With the New Orleans Saints' player suspensions overturned Tuesday on appeal, the case moved into the blame phase Wednesday.
Saints quarterback Drew Brees lashed out at commissioner Roger Goodell for issuing the initial player punishments that wound up being lifted by former commissioner Paul Tagliabue.
Meanwhile, according to numerous reports that cite the Associated Press, including one on NFL Network from New Orleans, former Saints defensive coordinator Gregg Williams pointed the finger of blame at his former colleague, Joe Vitt, for the continuation of the team's bounty program.
Williams reportedly told Tagliabue he tried to convince his fellow coaches to stop the system of payments for targeting opposing players for injuries or hard hits, but that Vitt forcefully disagreed.
Brees told NFL.com that Williams and alleged whistleblower Mike Cerullo were merely "disgruntled employees."
Credibility was a popular topic at the Saints' facility.
"Right now, the league office and commissioner Goodell have very little to no credibility with us as players and some of the fans," Brees said. "The NFL, through this whole process, including commissioner Goodell, has been all about an outcome as opposed to a fair process. That's what we fought for. Finally, we got that.
"What I'd like to see is a level of accountability on the part of the NFL and commissioner Goodell in regards to the mishandling of this entire situation. We as players are held to a strict code of conduct both on and off the field, and we have to be held accountable to that, as it should be. And I think they should be held to the same standard."
Goodell didn't directly respond to Brees' attack, but he expressed his disappointment with Tagliabue overturning the suspensions.
Speaking at the league's owners meeting in Irving, Texas, Goodell said, "I think his report made it quite clear, that he holds the management and the coaches responsible.

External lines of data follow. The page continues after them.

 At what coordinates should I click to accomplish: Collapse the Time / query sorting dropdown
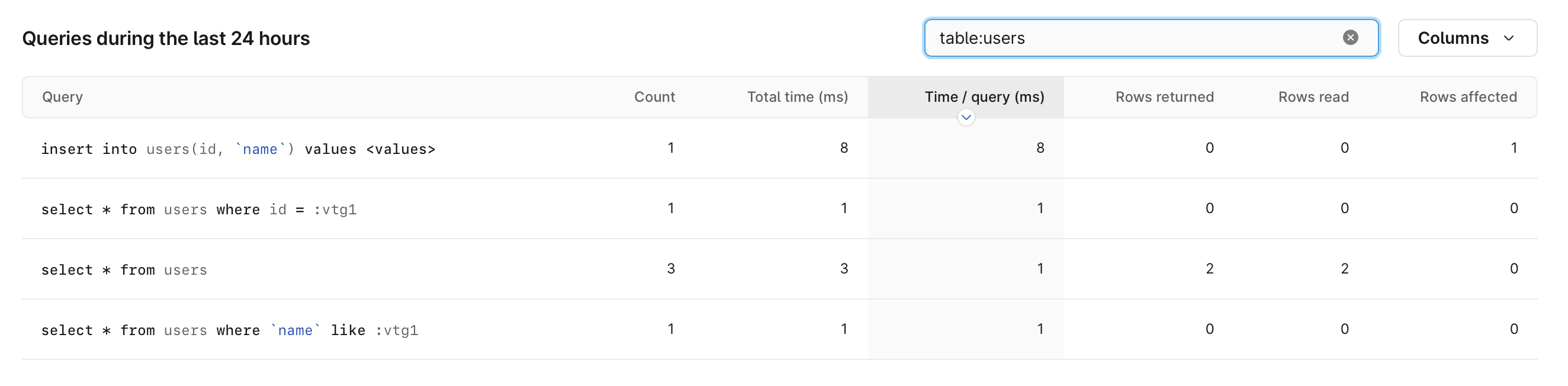(x=965, y=117)
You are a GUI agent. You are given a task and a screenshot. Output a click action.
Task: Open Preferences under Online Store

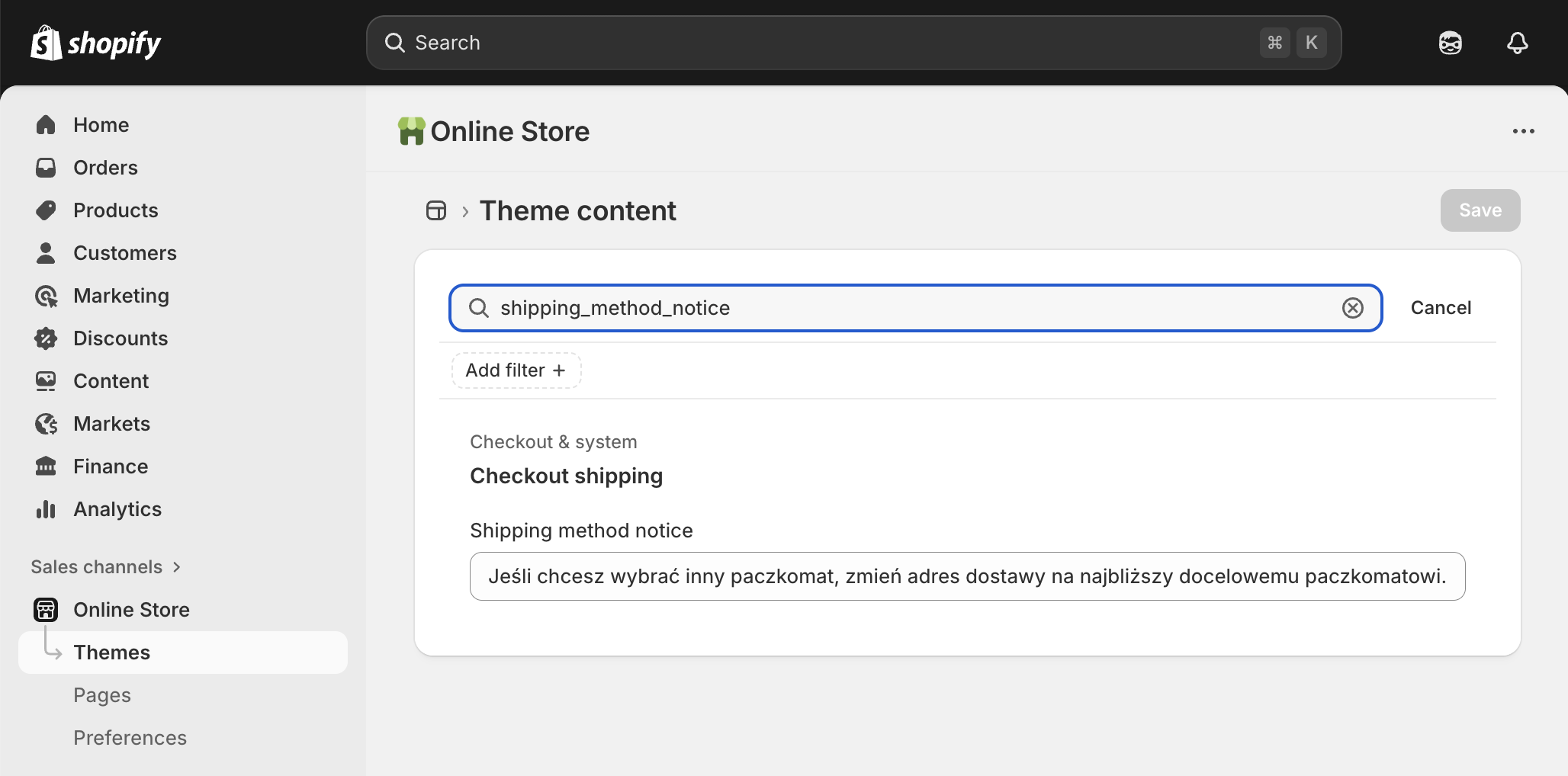pos(130,738)
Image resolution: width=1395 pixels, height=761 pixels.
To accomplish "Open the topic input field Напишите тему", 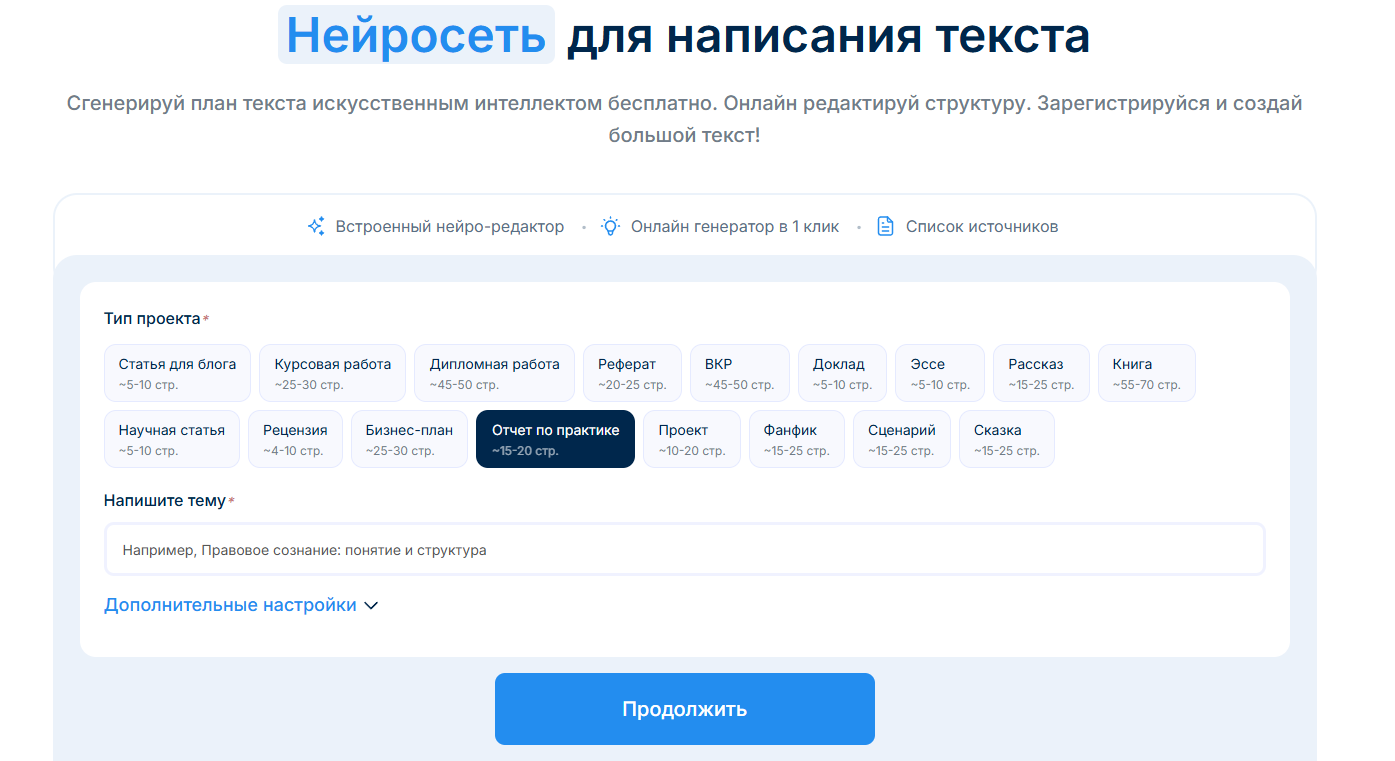I will pyautogui.click(x=683, y=549).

My personal view is I hold everyone responsible. We have to have a personal responsibility here. Player health and safety is an important issue in this league, and it's going to take everyone. ... I fundamentally disagree that this is something that lies just with coaches and management.
"I think when there's conduct detrimental, there should be associated discipline with that, and that's where we disagree. But I respect his decision and we're moving on."
Goodell added that he has begun talking with Sean Payton about the exiled New Orleans head coach's reinstatement. Payton is serving a one-year suspension. Goodell wouldn't say whether Payton's punishment would be shortened.
Payton's previous contract was voided by the league, but Goodell wouldn't confirm whether the coach would be free to sign with another team upon his reinstatement.
Vitt, speaking before Williams' accusation was reported, wouldn't comment on the ruling, saying only he felt good for the players.
Williams is serving an indefinite suspension from the league. He left the Saints for the St. Louis Rams before he received his ban.
Vitt sat out six games as punishment in the case, then took over as interim head coach in place of Payton.
Tagliabue overturned the suspensions of Jonathan Vilma, Will Smith, Anthony Hargrove and Scott Fujita, placing blame for the bounty system on the coaching staff instead of the players.